Om deze versnelde verlaging van de zelfstandigenaftrek enigszins te compenseren, wordt de verhoging van de arbeidskorting uit 2022 naar voren gehaald en daalt het tarief van de eerste belastingschijf in 2021 ten opzichte van 2020 met 0,25 %-punt. Dit laatste betekent dat in 2021 over een belastbare winst tot € 68.508 het tarief niet 37,35% is maar 37,10%.
Schijnzelfstandigheid tegengaan
Het kabinet voert deze maatregel door als onderdeel van het beleid om schijnzelfstandigheid tegen te gaan. De verlaging van de zelfstandigenaftrek zou volgens het kabinet “de groeiende kloof tussen flexwerk en vaste banen kunnen verkleinen”. Het geld dat met de maatregel vrijkomt, wordt gebruikt om de loonheffingskorting te verhogen. Het idee is dat het verschil tussen flexwerk en vast werk hiermee kleiner wordt.

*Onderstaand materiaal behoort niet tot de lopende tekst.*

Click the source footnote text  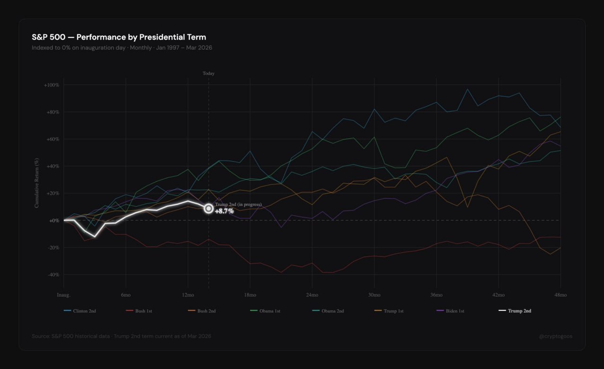[121, 336]
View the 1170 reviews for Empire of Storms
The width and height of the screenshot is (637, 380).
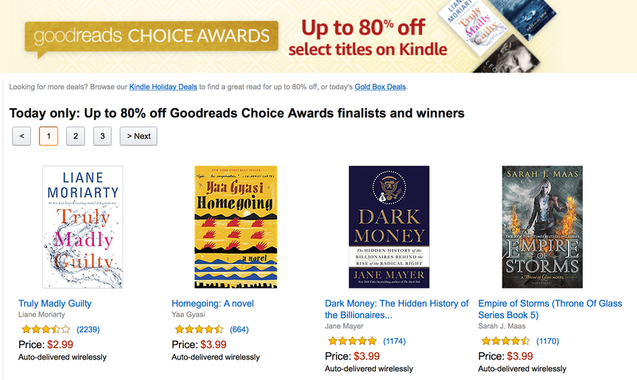click(x=548, y=341)
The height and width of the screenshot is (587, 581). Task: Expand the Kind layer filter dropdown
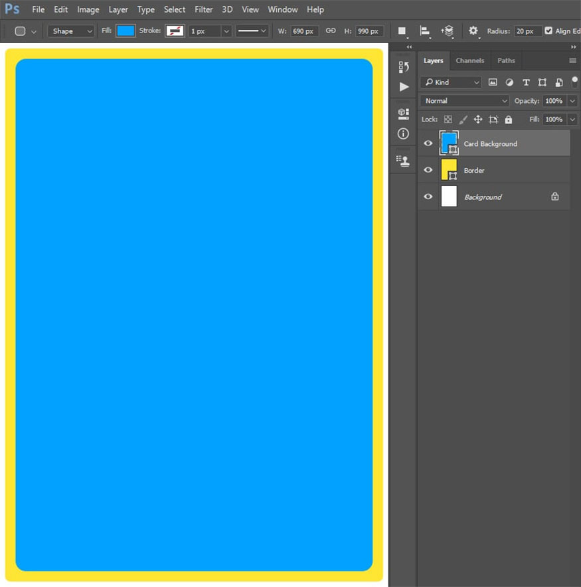point(451,82)
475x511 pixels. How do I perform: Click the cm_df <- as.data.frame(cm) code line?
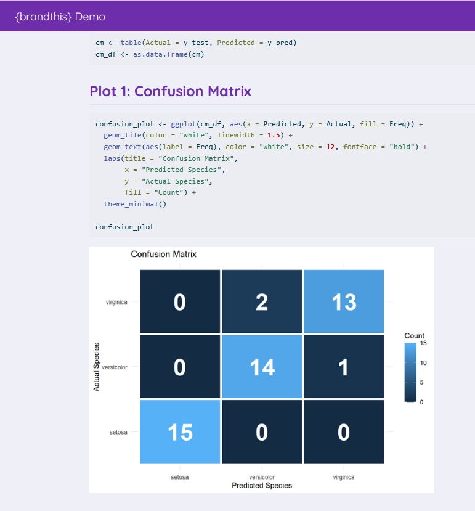150,54
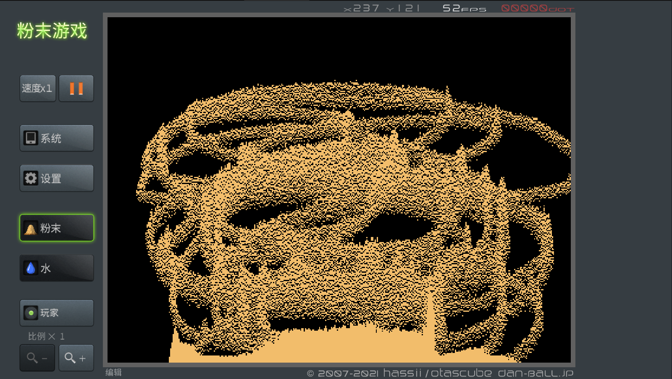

Verhoging loonheffingskorting
Gelukkig kunnen zzp’ers die als ondernemer aangifte doen voor de inkomstenbelasting ook ‘gewoon’ loonheffingskorting toepassen. De loonheffingskorting bestaat uit arbeidskorting en algemene heffingskorting. De versobering van de zelfstandigenaftrek voor ondernemers komt ten goede aan deze loonheffingskortingen. Ook ondernemers / zzp’ers mogen deze loonheffingskortingen toepassen. Dat betekent dus dat het verschil voor zzp’ers die als ondernemer gezien worden, (iets) minder groot is dan het lijkt. Het ligt aan je totale fiscale jaarwinst hoe groot dat verschil precies is. Er zit ook een verschil in de toepassing: de zelfstandigenaftrek pas je toe op de winst en de loonheffingskortingen trek je af van de berekende inkomstenbelasting (daarna dus).